● **QUESTIONS ON THE MATERIAL**
1) Quote the passage on soulmates from "There is another" to "shift. Huge implication.".
2) According to the passage on soulmates, in what year did Dutton and Painter study women leaving abusive partners?

── SOURCE EXTRACT

Growth believers think love is work. Fighting is part of the deal.
Studies from the 90s led by C. Raymond Knee confirm this. People who thought their relationship was “meant to be” bailed out fast after arguments. Those with a growth mindset stayed put.
“Soulmates aren’t supposed to deal with things,” says a typical destiny believer when problems arise. “Maybe you aren’t my soulmate.”
Carroll calls this a trap. The expectation that love never hurts is what kills it. Real intimacy isn’t a movie scene. It’s sitting front row for each other’s worst moments. Your partner sees you broken, ugly, scared. And stays.
“That is sacred,” Carroll says.
But often, we confuse trauma for destiny.
Vicki Pavitt is a love coach in London. She sees clients who thought they found their person, only to realize the spark was actually anxiety.
High chemistry. Intense highs and lows.
It feels like passion.
It is often an old wound being poked.
“A person who plays hot and cold makes you anxious. And you mistake that anxiety for longing.”
Pavitt calls this a “trauma bond.” Your nervous system recognizes familiar pain and mistakes it for home. It isn’t healthy. It is just recognizable.
The Canadian psychologists Dutton and Painter studied this in 1993. They followed women leaving abusive partners. They expected to find strong attachment in the most brutal relationships.
They were wrong.
The strongest bonds weren’t in consistent abuse. They were in relationships that flipped between charm and cruelty. The danger mixed with the affection creates a hook. You get pulled back. Not because he is “The One.” But because your brain is confused by the rollercoaster.
It’s hard to discern.
Is this love?
Or is this just familiarity dressed up in anxiety?
Pavitt stops talking about soulmates entirely. “I don’t believe in one person for everyone,” she says. “But I do believe we become ‘The One’ for someone.”
There is another layer to this. Biology.
One study of 365 couples looked at contraception. Women’s sexual satisfaction was higher when the method they used with their current partner matched what they used when they first started dating.
Tiny shift. Huge implication.
If a pill can change who you want to sleep with, can a pill change who you think is “The One”?
It undermines the idea of pre-ordained destiny.
If hormones play dice with desire, then who is the mathematician?
Dr. Greg Leo at Vanderbilt University runs simulations. He puts thousands of digital people in a pool. They rank each other. He runs a compatibility algorithm.
The result? Most people do not get their first choice.
Many get their second. Or their third.
A happy couple in the simulation is just a pair where neither person wants to leave for someone better, because no better option exists for them in that moment.

────
── DATA FOR REVIEW

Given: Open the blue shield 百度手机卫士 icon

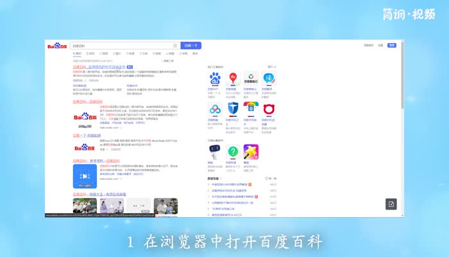Looking at the screenshot, I should click(x=233, y=108).
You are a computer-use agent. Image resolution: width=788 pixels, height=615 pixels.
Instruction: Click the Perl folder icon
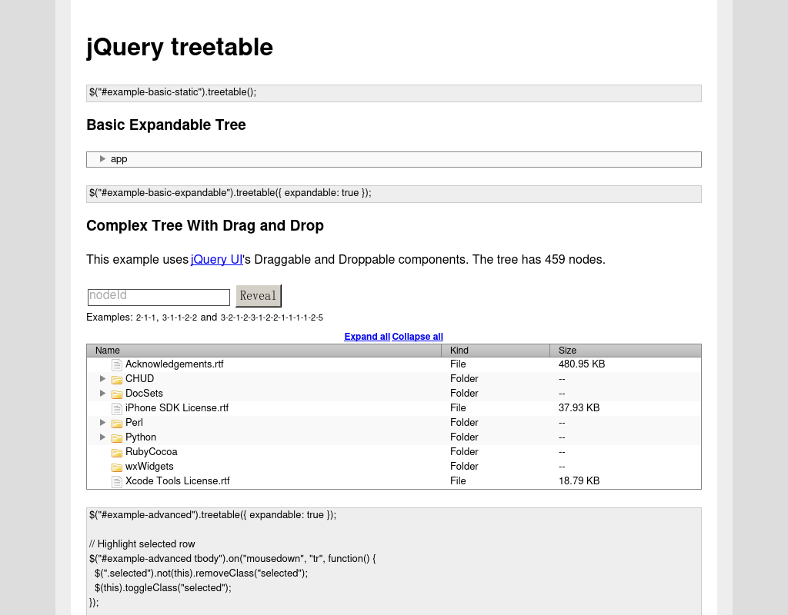(x=116, y=422)
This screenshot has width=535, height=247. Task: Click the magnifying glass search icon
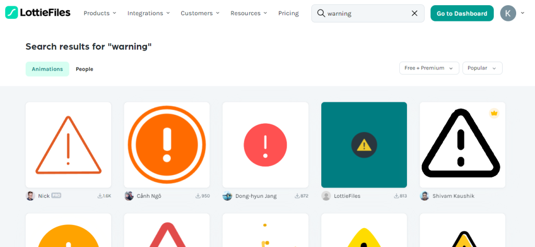tap(321, 14)
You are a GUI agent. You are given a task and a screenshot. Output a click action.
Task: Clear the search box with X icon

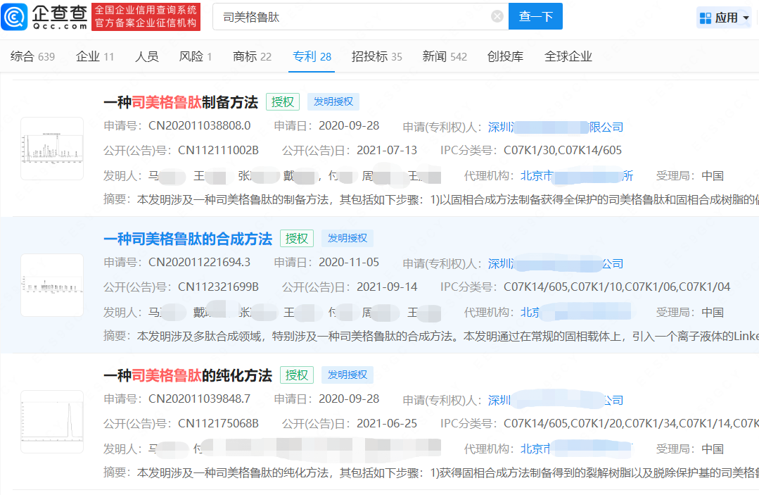(497, 17)
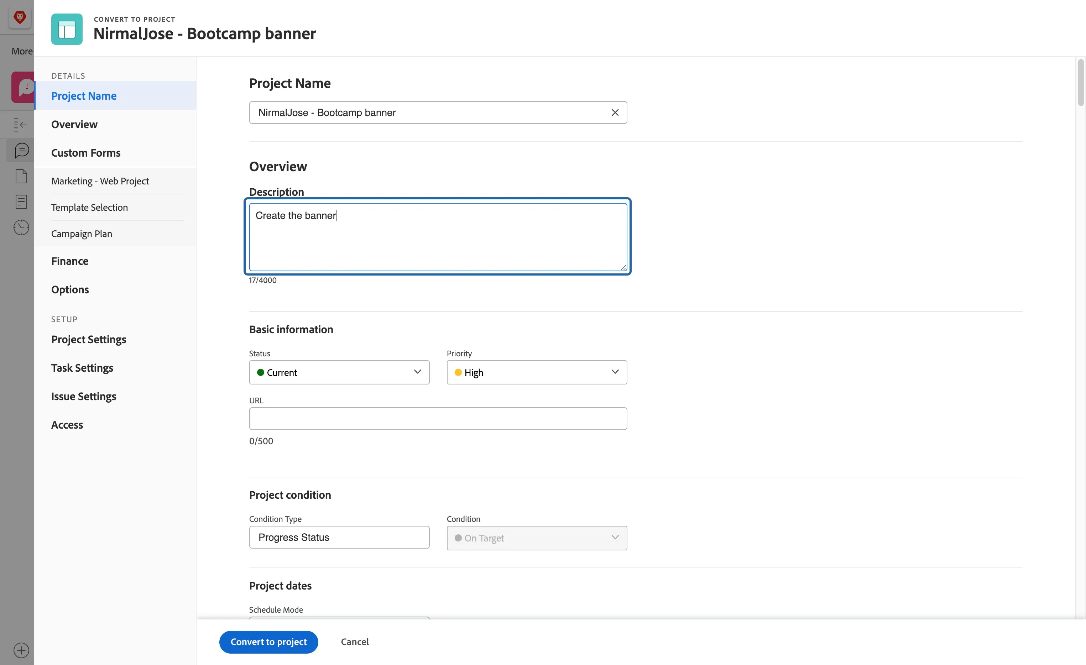1086x665 pixels.
Task: Click the Convert to project button
Action: click(x=268, y=642)
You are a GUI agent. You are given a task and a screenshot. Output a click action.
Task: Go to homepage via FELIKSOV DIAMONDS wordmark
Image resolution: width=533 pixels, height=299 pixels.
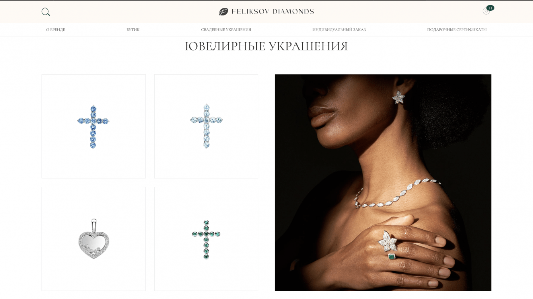tap(273, 12)
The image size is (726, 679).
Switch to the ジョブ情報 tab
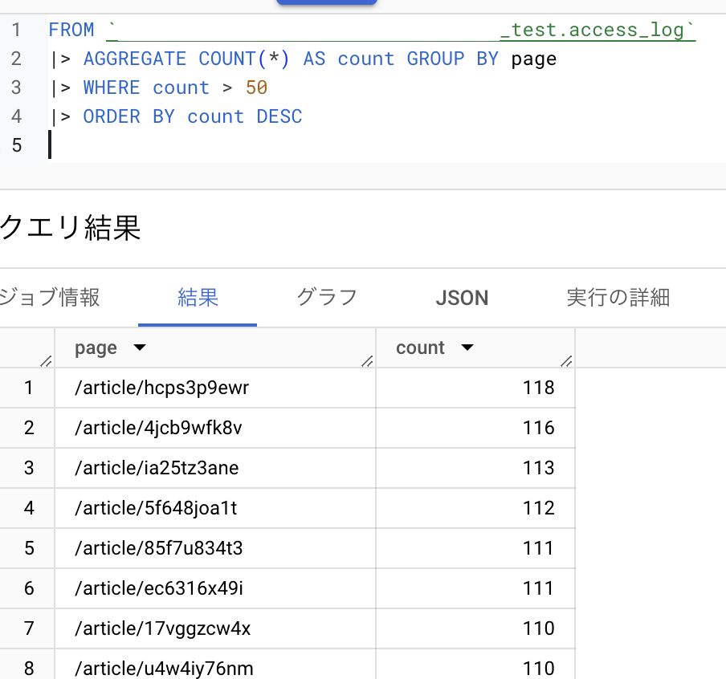50,298
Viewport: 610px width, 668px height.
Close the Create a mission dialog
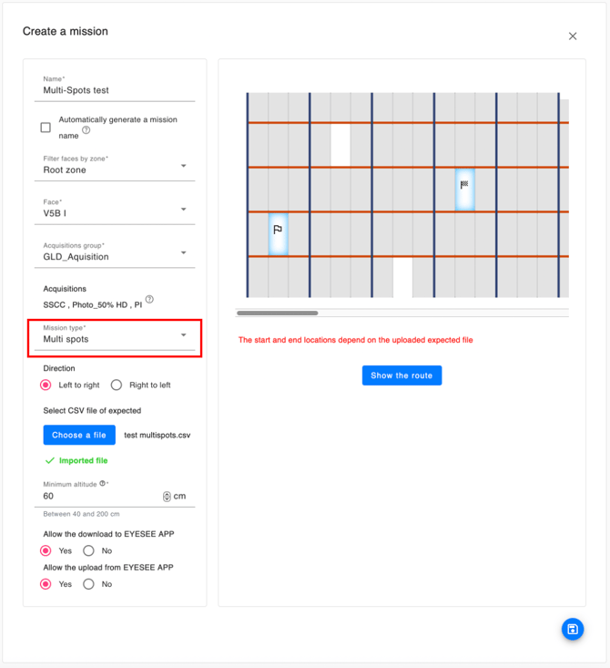tap(573, 36)
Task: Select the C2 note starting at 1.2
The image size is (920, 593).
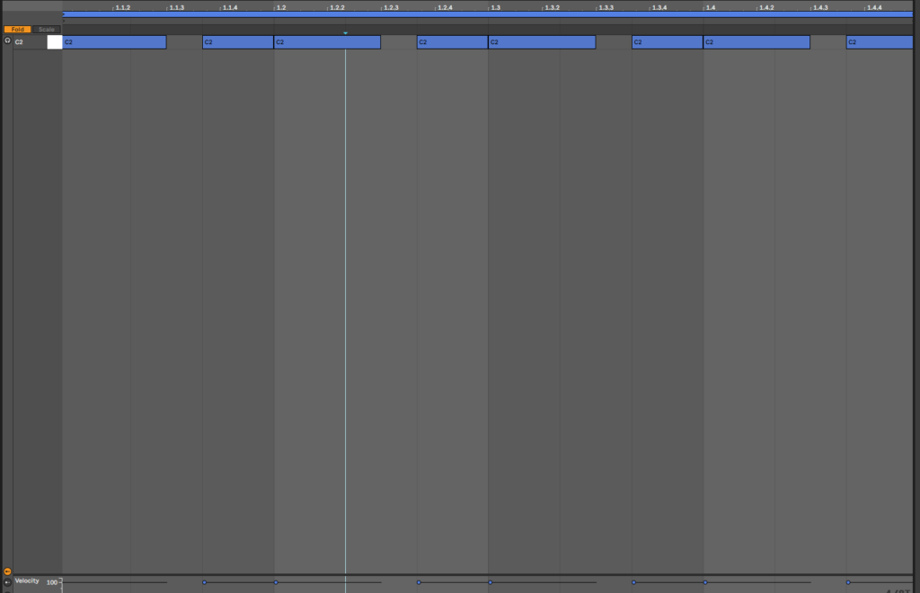Action: (x=327, y=42)
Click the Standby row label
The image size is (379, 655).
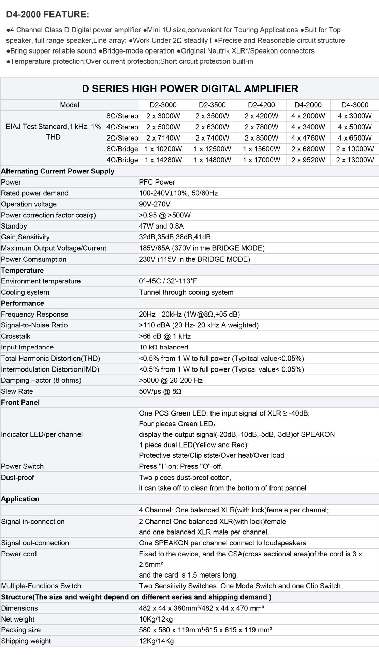(x=14, y=226)
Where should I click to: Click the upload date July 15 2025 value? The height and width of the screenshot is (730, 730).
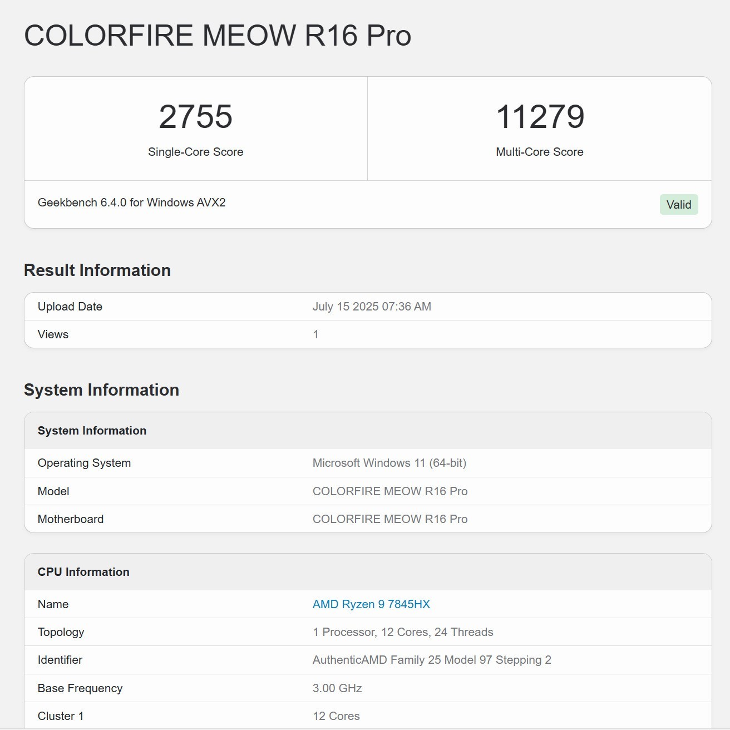(372, 307)
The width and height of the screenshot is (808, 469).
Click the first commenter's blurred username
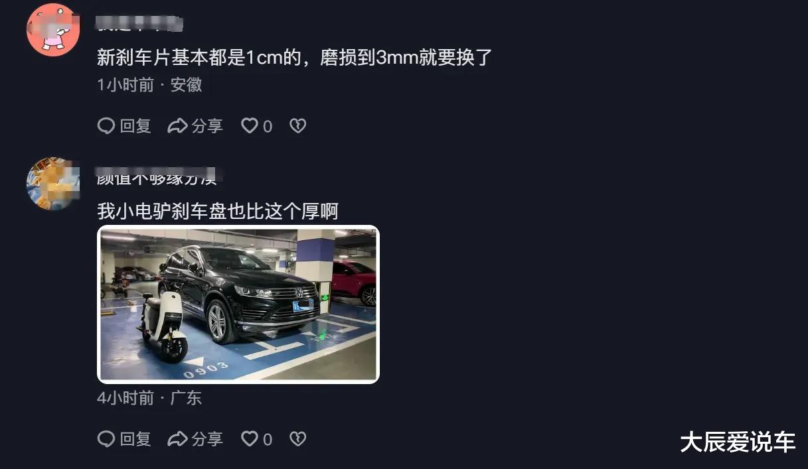[x=139, y=25]
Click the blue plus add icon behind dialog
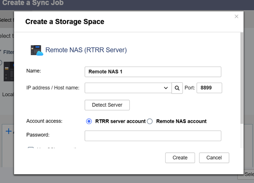 click(8, 131)
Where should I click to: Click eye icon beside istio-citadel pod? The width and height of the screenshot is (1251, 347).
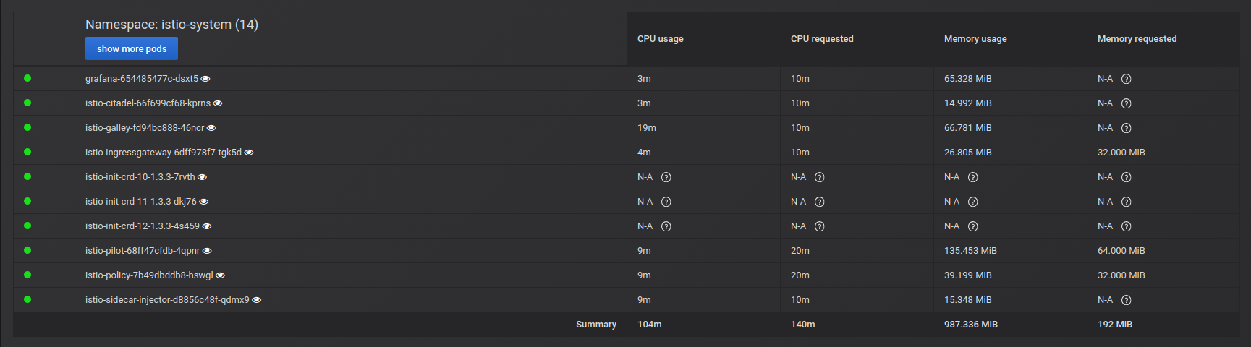point(218,103)
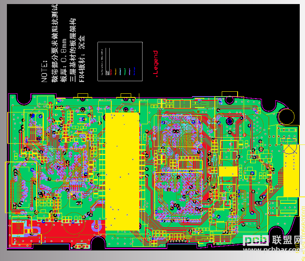Open the www.pcbbar.com watermark link
305x261 pixels.
click(x=273, y=250)
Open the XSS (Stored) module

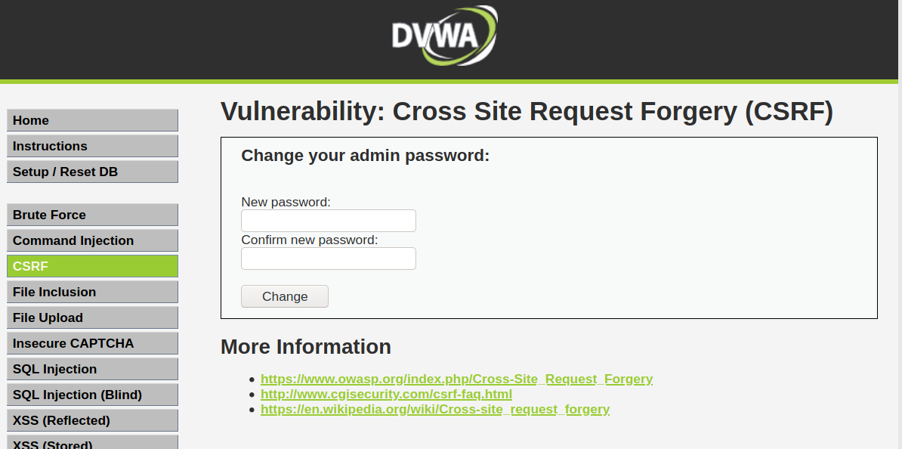click(x=92, y=444)
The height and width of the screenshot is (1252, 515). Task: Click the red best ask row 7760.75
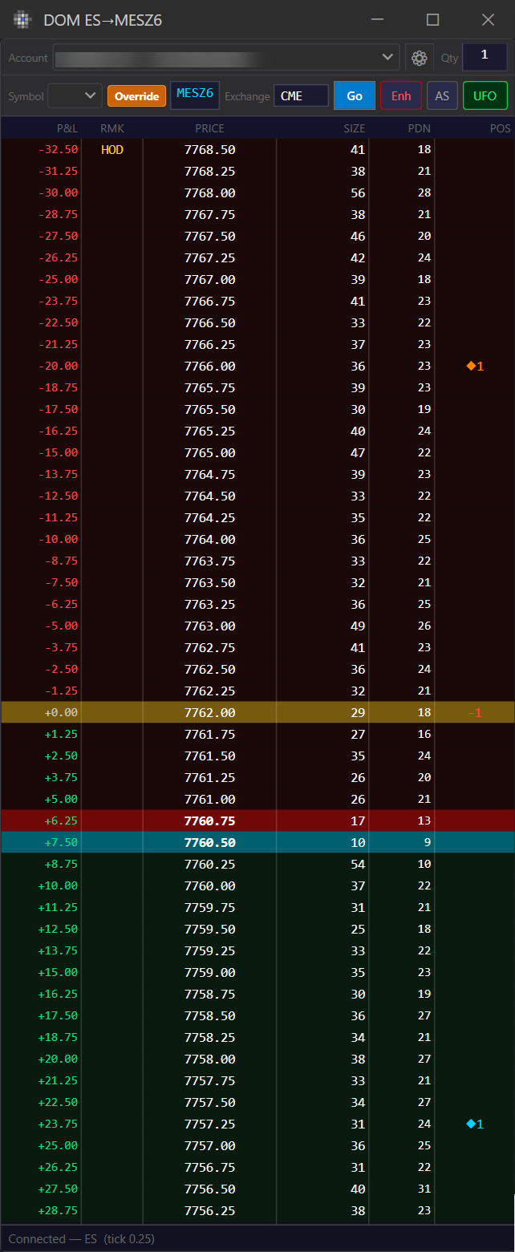(258, 820)
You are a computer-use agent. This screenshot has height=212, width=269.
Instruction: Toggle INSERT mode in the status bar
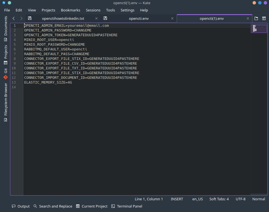tap(177, 199)
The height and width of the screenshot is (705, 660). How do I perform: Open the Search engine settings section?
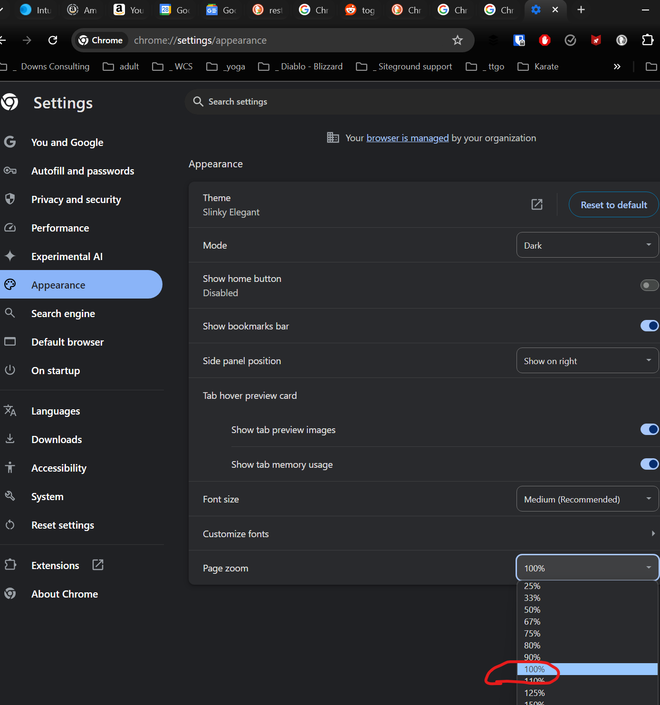tap(63, 314)
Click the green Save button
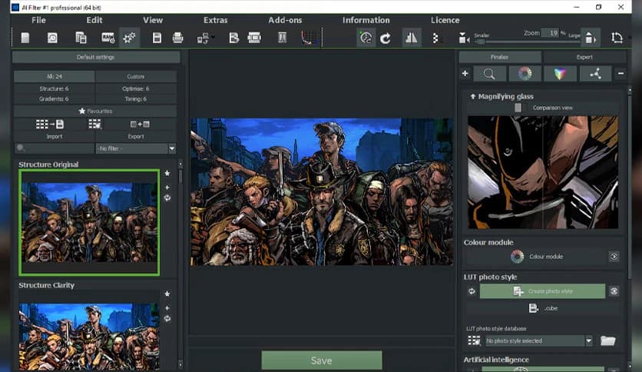The height and width of the screenshot is (372, 642). click(321, 360)

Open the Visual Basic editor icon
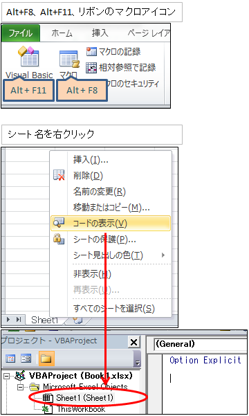[x=29, y=56]
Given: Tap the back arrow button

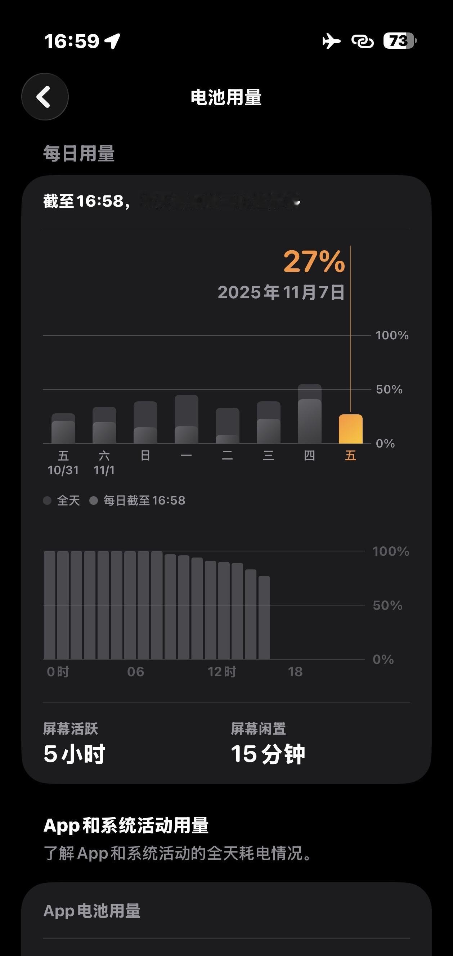Looking at the screenshot, I should (45, 97).
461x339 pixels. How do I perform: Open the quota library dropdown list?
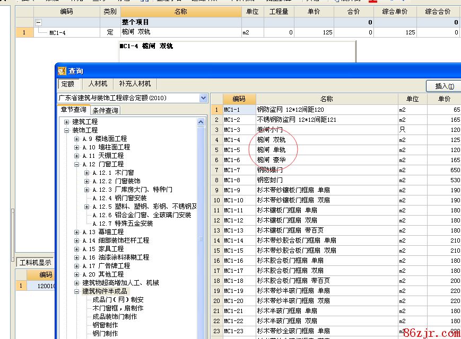203,98
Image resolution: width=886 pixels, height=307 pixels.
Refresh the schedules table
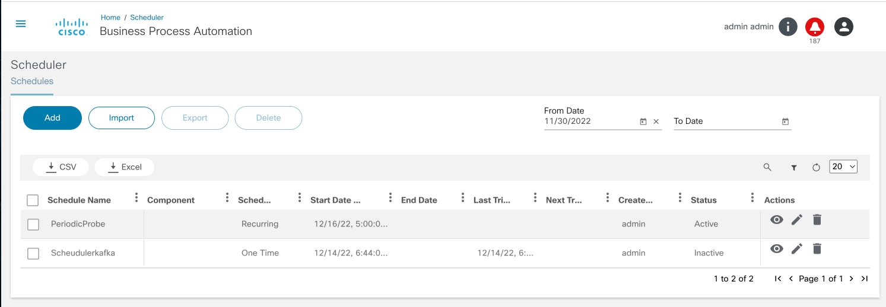point(816,168)
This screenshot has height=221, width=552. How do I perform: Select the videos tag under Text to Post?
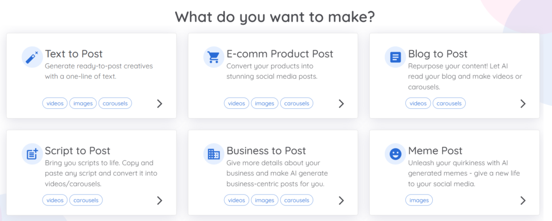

────

● **ANSWERS PER TASK**
1)
There is another layer to this. Biology.
One study of 365 couples looked at contraception. Women’s sexual satisfaction was higher when the method they used with their current partner matched what they used when they first started dating.
Tiny shift. Huge implication.

2) 1993